> **Kaynak Belge**:

☆ ☆ ☆ ☆ ☆ ☆ ☆

Habertürk yazarı Muharrem Sarıkaya ‘“Çözüm Süreci” buzluktan çıktı mı?’ başlıklı yazısında AKP MKYK Üyesi Abdurrahman Kurt’un görüşlerine yer verdi. Kurt, ‘Süreci hiçbir gün dahi bitirmediklerini’ söyledi.

Sarıkaya, Cumhurbaşkanı Erdoğan’ın 11 Ağustos 2015’te “BİZ çözüm sürecini, teröre meşruiyet kazandırma, terörü şımartma süreci olarak düşünmedik. Çözüm süreci şu anda buzdolabındadır...” sözleriyle süreci sonlandırdığını ve 8 Ekim 2015’te ise “Ben çözüm süreci kaldırılmıştır demedim, şu aşamada buzdolabına konulmuştur dedim. İşler yoluna giderse, süreç yeniden gündeme gelir...” şeklinde sözlerine açıklık getirdiğini hatırlattı.

☆ ☆ ☆ ☆ ☆ ☆ ☆

> **Sağlanan Veriler**:
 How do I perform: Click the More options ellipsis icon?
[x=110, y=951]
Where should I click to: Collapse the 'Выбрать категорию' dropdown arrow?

☆ ☆ ☆ ☆ ☆ ☆ ☆

> **Alıştırma Bölümleri**:
[1] Kaynak belgede "Sarıkaya, Cumhurbaşkanı Erdoğan’ın" sözlerinden başlayıp "açıklık getirdiğini hatırlattı." sözleri de dahil olmak üzere uzanan bölümü hiçbir değişiklik yapmadan yazın.
[2] Kaynak belgedeki "Sarıkaya, Cumhurbaşkanı Erdoğan’ın" sözleriyle açılan paragrafı, temel bilgilerini koruyarak madde işaretli kısa bir liste hâline getirin.

> **Görev Çıktıları**:
[1]
Sarıkaya, Cumhurbaşkanı Erdoğan’ın 11 Ağustos 2015’te “BİZ çözüm sürecini, teröre meşruiyet kazandırma, terörü şımartma süreci olarak düşünmedik. Çözüm süreci şu anda buzdolabındadır...” sözleriyle süreci sonlandırdığını ve 8 Ekim 2015’te ise “Ben çözüm süreci kaldırılmıştır demedim, şu aşamada buzdolabına konulmuştur dedim. İşler yoluna giderse, süreç yeniden gündeme gelir...” şeklinde sözlerine açıklık getirdiğini hatırlattı.

[2]
- Sarıkaya, Cumhurbaşkanı Erdoğan'ın 11 Ağustos 2015'te süreci sonlandırdığını hatırlattı. Erdoğan o gün çözüm sürecini teröre meşruiyet kazandırma ve terörü şımartma süreci olarak düşünmediklerini, sürecin buzdolabında olduğunu söylemişti.
- Sarıkaya, Erdoğan'ın 8 Ekim 2015'te sözlerine açıklık getirdiğini de hatırlattı. Erdoğan, sürecin kaldırıldığını söylemediğini, bu aşamada buzdolabına konulduğunu ifade etmişti. İşler yoluna girerse sürecin yeniden gündeme geleceğini belirtmişti.